Pak court asks govt to let Sharif return
Pakistan's top judge yesterday ordered the government to allow Nawaz Sharif to return home, saying its deportation of the former prime minister in September violated an earlier court ruling.
Hundreds of Sharif's supporters clapped and shouted slogans against military ruler President Pervez Musharraf outside the Supreme Court after the move by chief justice Iftikhar Muhammad Chaudhry.
The judge also accused current premier Shaukat Aziz of disobeying the Supreme Court's orders when Sharif was put onto a plane to Saudi Arabia on September 10, hours after ending his seven-year exile.
Chaudhry, a thorn in the government's side since Musharraf tried to sack him earlier this year, had ruled on August 23 that Sharif had an "inalienable right" to come home and told authorities not to hinder him.
"The judgment passed by this court is very much intact... and is required to be implemented in letter and spirit," Chaudhry told the court as he adjourned a hearing on appeals against the deportation until November 8.
"There was a clear-cut violation of our judgment."
Sharif's party said earlier this month that he would make a fresh attempt to come home in November, following the return from exile on October 18 of his political rival and fellow former PM Benazir Bhutto.
The chief justice earlier expressed anger that in the days just before Sharif was sent packing, "steps were being taken to violate the orders of this court by the prime minister (Aziz)."
The court received a written statement from the top official in the foreign ministry, Riaz Mohammad Khan, saying that he received "verbal instruction" from Aziz for a special aircraft to be waiting at Islamabad on September 10.
The chairman of Pakistan International Airlines, Zafar Khan, also said in a statement that he was given orders to make arrangements for a "VVIP" flight to Jeddah in Saudi Arabia.
Chaudhry told the government attorney general, Malik Muhammad Qayyum, to tell him "whom should the court summon for prosecution" over the apparent contempt of court caused by Sharif's deportation.

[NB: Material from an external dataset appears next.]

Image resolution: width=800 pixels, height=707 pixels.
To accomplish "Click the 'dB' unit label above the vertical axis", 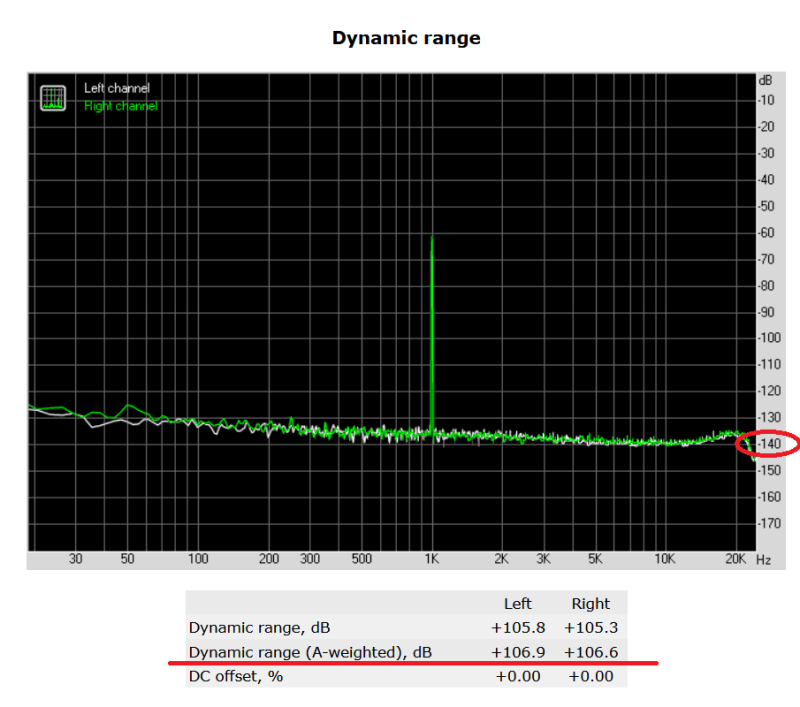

The attorney general said that he needed time to discuss the matter "at the highest level." Asked by the judge if that meant Aziz, he replied: "Even at a higher level than him."
Musharraf has been at loggerheads with the increasingly independent court since his botched attempt in March to sack Chaudhry, a move that sparked mass protests and turned the chief justice into a democracy icon.
Sharif was the man ousted by Musharraf in October 1999. He has lived in exile in Saudi Arabia and London ever since.